Sainey Touray

Personal information
- Full name: Sainey Touray
- Date of birth: February 8, 1990 (age 35)
- Place of birth: Serrekunda, Gambia
- Height: 6 ft 1 in (1.85 m)
- Position(s): Forward

Senior career*
- Years: Team / Apps / (Gls)
- 2003–2005: Tallinding United / 14 / (10)
- 2005–2008: Wallidan / 38 / (21)
- 2008: New York Red Bulls / 0 / (0)
- 2009–2010: Wallidan / 11 / (6)
- 2010: Carolina RailHawks / 0 / (0)
- 2010: → Harrisburg City Islanders (loan) / 1 / (1)
- 2011–2013: Harrisburg City Islanders / 61 / (20)
- 2013–2014: San Antonio Scorpions / 17 / (5)
- 2015: Austin Aztex / 18 / (3)

International career
- Gambia U20

= Sainey Touray =

Gambian footballer

Sainey "Ballack" Touray (born February 8, 1990, in Serrekunda) is a Gambian footballer who last played for Austin Aztex.

==Career==

===Club===
Touray began his professional career with Tallinding United of the Gambian Second Division, where he was the league's youngest forward after joining the team in 2003. In 2005, he moved to First Division side Wallidan, and became one of the club's key players, leading the club to the 2008 Gambian title as the club's top scorer with nine goals.

His play at Wallidan and with various Gambian youth national teams sparked the interest of several European clubs, leading to him training in 2007 with Arsenal of the English Premier League. At the conclusion of the 2008 Gambian First Division, Touray went on trial with New York Red Bulls and was eventually signed in August 2008. He appeared in six matches with the Red Bull Reserves and scored two goals.

On March 25, 2010, on the strength of an impressive pre-season, American second-tier club Carolina RailHawks signed Touray for their 2010 USSFD2 campaign. During 2010 he also spent a period on loan at Harrisburg City Islanders of the USL Second Division.

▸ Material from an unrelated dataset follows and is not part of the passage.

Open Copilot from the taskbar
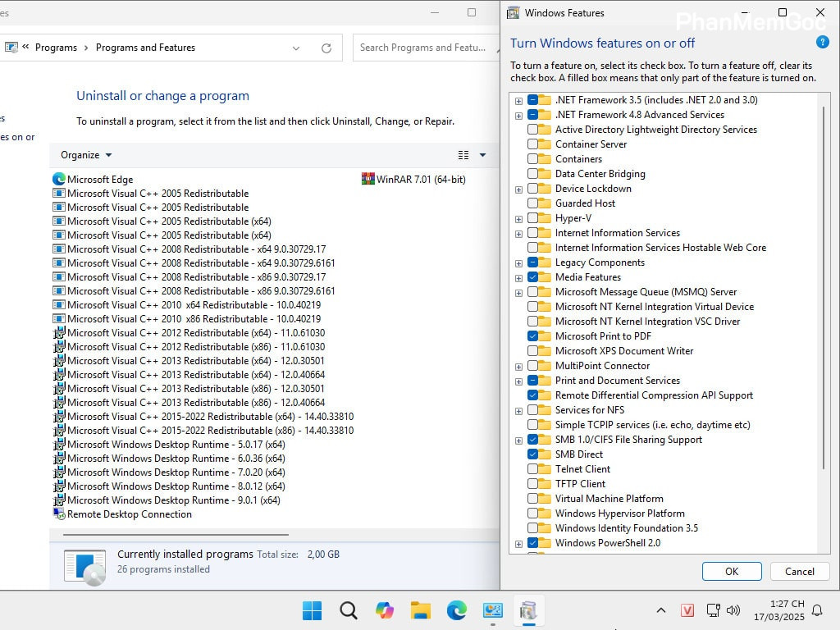This screenshot has width=840, height=630. point(385,611)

Touray made 21 appearances for the City Islanders in 2011, his first full season with the club. He bagged seven goals and six assists last season, finishing second on the team with 20 points and that helped the City Islanders grab second in the National Division.

Touray, who signed on with the North American Soccer League's San Antonio Scorpions following the 2013 USL PRO season.
Touray enjoyed a terrific 2013 campaign with a City Islanders squad ( banking career highs in points (28), (11) Goals and (6)Assist.
Touray's productivity in 2013 also landed him USL PRO-first-team, all-league berth.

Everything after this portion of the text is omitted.